The street space of Huvilakatu is famous for its row of colourful façades, often featured in photographs of Helsinki art nouveau. Its name, ‘Villa street’ in English, refers to the planning of the nearby villa district at the beginning of the 1900s. The city’s building regulations stipulated this as a low-rise area.
Most of the houses along Huvilakatu were completed between 1904 and 1908, a few in 1910. At the southern end of the street are small, low villa-like apartment buildings, at the northern end a few taller houses. Although contemporary critics denounced the street as being ‘an example of bad, broken architecture,’ the houses with their turrets, decorative gables, bay windows and profusion of detail are a well-preserved distillation of art nouveau architecture.
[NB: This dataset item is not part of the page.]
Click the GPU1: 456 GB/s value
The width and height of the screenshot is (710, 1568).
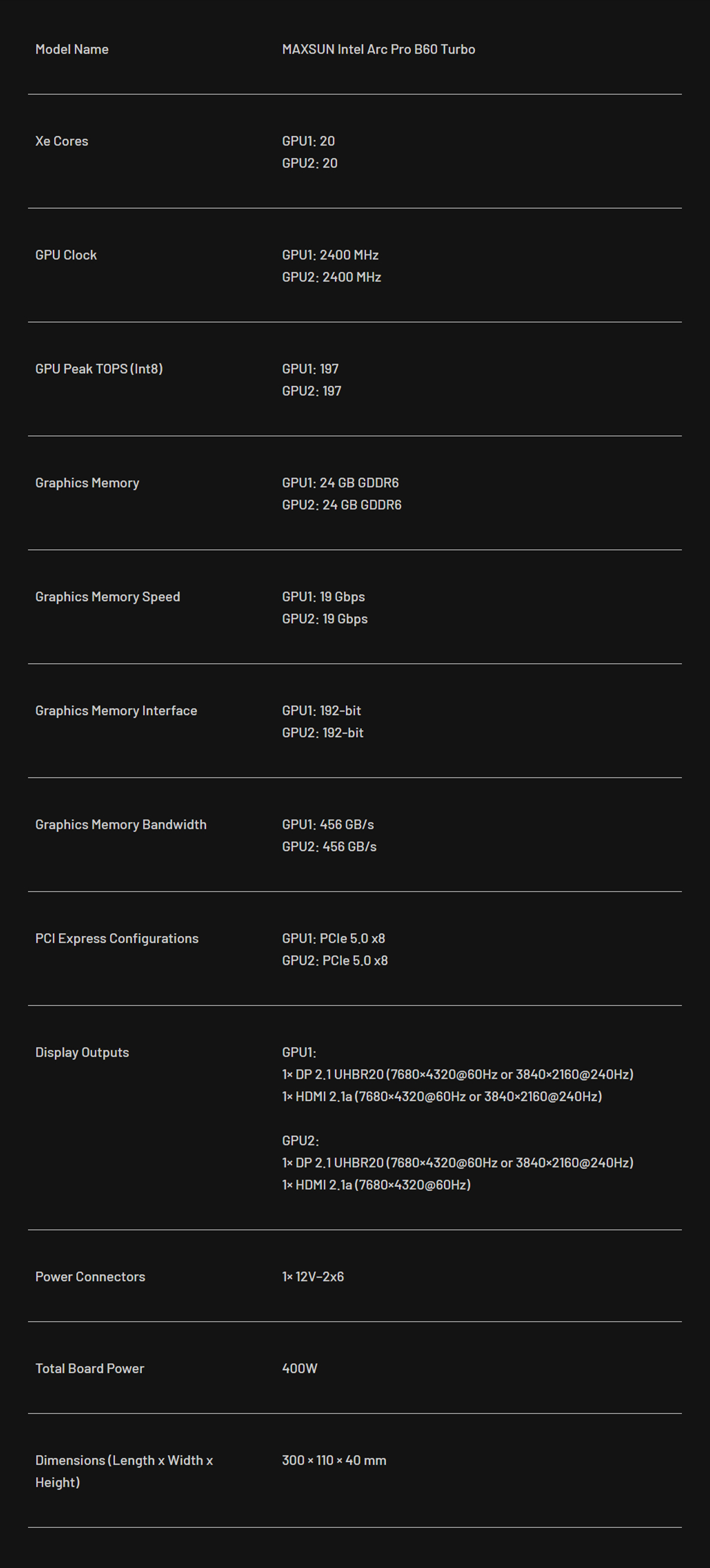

The adjoining houses are made individual by their detailing and architectural forms.
Among the designers are renowned architects Onni Tarjanne (Huvilakatu 1 and Huvilakatu 20–22), Gesellius–Lindgren–Saarinen (Huvilakatu 2), Oiva Kallio (Huvilakatu 4), and Lars Sonck and Karl Lindahl (Huvilakatu 13–15), as well as master builders Juho Rinne (Huvilakatu 24 and 26), Emil Svensson (Huvilakatu 3, 5–7) and G. W. Nyberg (Huvilakatu 10, 12, 14).
While in front the houses hug the street, at the back sit garden-like yards that open up onto the narrow Huvilakuja and Pietarinkuja alleys that cut across two blocks, a remainder of the original town plan. Also, along the alleys are former outbuildings and low-rise residences.